[Records from a data source]
__________________________________________________
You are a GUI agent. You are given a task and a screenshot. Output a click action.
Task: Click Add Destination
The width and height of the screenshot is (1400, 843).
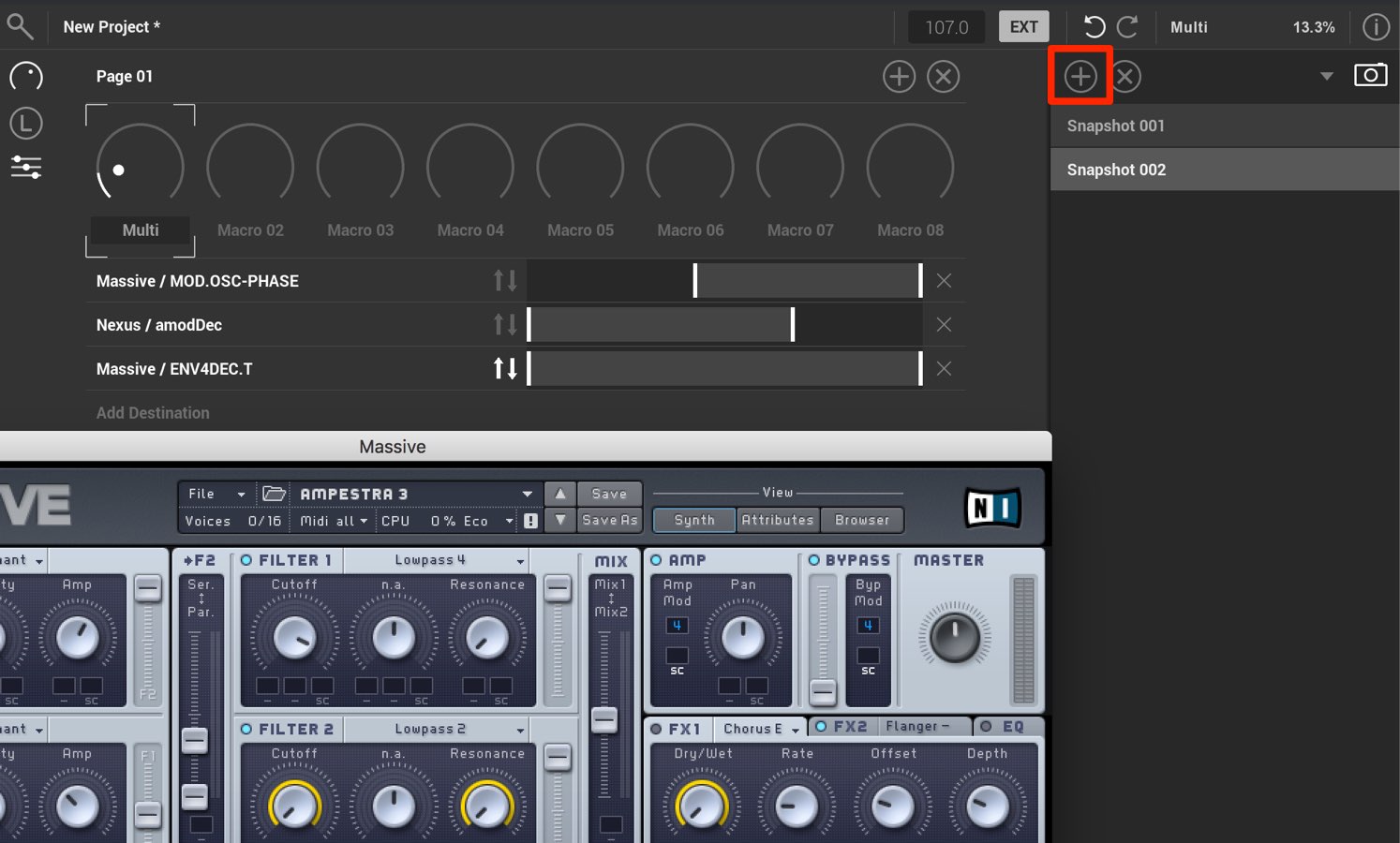point(153,412)
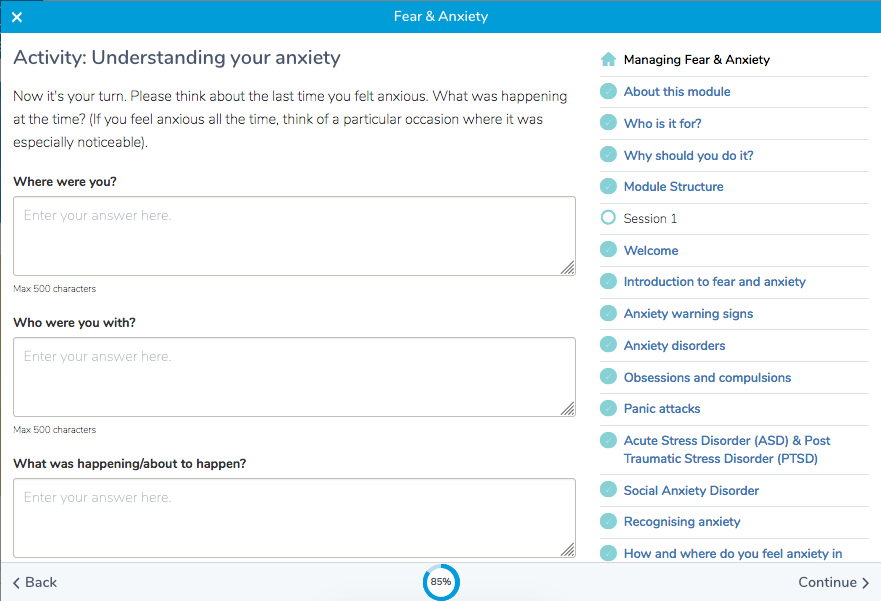Grab the resize handle of 'Where were you?' box

[568, 268]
__________________________________________________
Can you transcribe the whole listing above line for line, leaving the pictures out of your answer?

You are a GUI agent. You are given a task and a screenshot. Output a click action.
Task: Click Add Destination
The width and height of the screenshot is (1400, 843).
point(153,412)
Grab the resize handle of 'Where were you?' box

[568, 268]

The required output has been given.